C'est très proustien le sentiment de vouloir et ne pas vouloir quelque chose; il m'arrive parfois de regarder les mêmes films au lieu d'en voir de nouveaux simplement pour prolonger cette excitation avant de les regarder (c'est un peu bête, je sais). Ce matin tu m'a fais partager ton angoisse avec le téléphone qui sonne dans le vide mais aussi de la joie quand tu as trouvé cette nouveauté de VD (je suis aussi incorrigible avec Ingmar Bergman ou Proust, je te le jure) et cette belle promenade au parc - merci! Quant au dessin, il me plaît bien et je le trouve mignon - j'aurais trop de honte de montrer mes efforts pitoyables!

18 novembre, 2009 07:45  
Blogger Cécile said...

Voilà une des raisons pour lesquelles je n'aurais jamais pu faire ce métier, je suis une véritable éponge émotionnelle et affective, j'ai bcp de difficultés à prendre de la distance, en aucun cas je n'aurais su me protéger. J'ai bcp d'admiration pour ce que toi et d'autres faîtes. Et la remarque de ce garçon me semble si juste...
Je ne suis pas fan de Vincent Delerm mais j'aime assez la façon que tu as de raconter cette relation particulière: pourquoi se soigner de quelque chose (ou plutôt qqn) qui vous fait du bien sans vous faire de mal?
Le dernier passage concernant le dessin est irrésistible. Et tu as un talent que bcp t'envient sans doute!

18 novembre, 2009 08:35  
Blogger (les chéchés) said...

cette angoisse... j'admire la façon dont tu gères, la tendresse avec laquelle tu racontes, je ne sais pas comment le dire, mais ça fait du bien.
et tu suggères tellement bien ce qui se passe dans tes casseroles, on t'imagine dans ta cuisine, verser, mélanger, te laisser bercer par les parfums de cette recette diablement longue qui sait prolonger le plaisir gustatif jusqu'au lendemain...

18 novembre, 2009 08:46  
Blogger Anne-Cécile said...

Moi aussi je trouve que les pâtes accompagnent très bien les plats mijotés, et dans un autre style j'aime aussi le quinoa, d'ailleurs je ne sais toujours pas s'il faut dire "le" ou "la" (F. dit comme toi), mais les steaks de soja et les yaourts 0% me tentent peu... Je préfère les éclairs au chocolat ;)
Sinon, je trouve que ta daube est dessinée façon "destructuré", c'est original :)
Dis, tu pourras nous tenir au courant si tu sais quand va passer le documentaire de Gérard Miller?
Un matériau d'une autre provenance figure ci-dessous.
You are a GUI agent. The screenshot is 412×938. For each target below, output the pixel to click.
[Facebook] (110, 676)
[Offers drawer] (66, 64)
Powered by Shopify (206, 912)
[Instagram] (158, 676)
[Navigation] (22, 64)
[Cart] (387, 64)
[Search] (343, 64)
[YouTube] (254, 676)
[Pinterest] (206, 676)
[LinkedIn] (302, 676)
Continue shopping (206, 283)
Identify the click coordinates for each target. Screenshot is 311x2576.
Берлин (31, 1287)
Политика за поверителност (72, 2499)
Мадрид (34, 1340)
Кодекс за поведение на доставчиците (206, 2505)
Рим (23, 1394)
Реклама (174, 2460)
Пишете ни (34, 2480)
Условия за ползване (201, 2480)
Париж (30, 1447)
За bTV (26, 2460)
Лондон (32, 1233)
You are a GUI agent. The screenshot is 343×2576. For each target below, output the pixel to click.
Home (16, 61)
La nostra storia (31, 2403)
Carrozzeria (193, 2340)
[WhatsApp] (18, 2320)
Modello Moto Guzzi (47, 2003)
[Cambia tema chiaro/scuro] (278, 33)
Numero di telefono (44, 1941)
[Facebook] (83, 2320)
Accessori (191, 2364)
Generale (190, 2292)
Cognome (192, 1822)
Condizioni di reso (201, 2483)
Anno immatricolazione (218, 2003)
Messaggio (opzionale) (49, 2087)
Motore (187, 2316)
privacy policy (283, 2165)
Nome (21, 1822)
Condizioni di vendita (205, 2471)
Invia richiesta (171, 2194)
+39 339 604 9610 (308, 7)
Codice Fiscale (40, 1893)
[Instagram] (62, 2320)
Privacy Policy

J'aimerais bien le voir...
En tout cas, je t'envoie beaucoup de courage pour les longues journées d'automne (et bientôt d'hiver) émotionnellement chargées.

18 novembre, 2009 10:15  
Blogger the_young_dude said...

J'aime bien ta description des déjeuners des gens avec leurs "petits" déjeuners, on imagine des personnes en train de manger des aliments miniatures. Vive les bons plats de nos grand-mères (dont ta daube, sans doute succulente..)

18 novembre, 2009 10:20  
Blogger Gracianne said...

J'aime bien l'idee de passer de Lacan a Dalloyau, tu as une idee tres particuliere des gourmandises.
Mais si il est mignon ton dessin :) Moi je ne m'y risquerais pas, je me dontente de faire des daubes et de les manger. Les yaourts 0% ne passeront pas.

18 novembre, 2009 10:28  
Anonymous lathelize said...

C'est très inquiétant de savoir qu'on a une responsabilité sur des personnes adultes, que leur vie des fois peut dépendre de décisions qu'on prend machinalement parce c'est notre quotidien. Je fais un métier très différent du tien mais je connais cette angoisse abyssale et je me dis souvent pour quoi ne pas être libraire ou kiné...
Je suis une lectrice assidue de ton blog et je l'apprécie énormément...

18 novembre, 2009 11:58  
Anonymous rose said...

La simple apparition du mot "pitanalyse" me met toujours en joie, mais en plus il semble parfaitement convenir dans la citation que tu fais, ce bilan à la fois optimiste et modeste. Bises (et ouf pour cette patiente...)

18 novembre, 2009 15:44  
Anonymous Florence said...

Juste un petit signe Patoumi. Je suis débordée de travail mais je vous lis toujours avec assiduité et plaisir. Moi aussi j'ai fait une daube avant-hier, et j'ai les mêmes angoisses que vous à l'hôpital.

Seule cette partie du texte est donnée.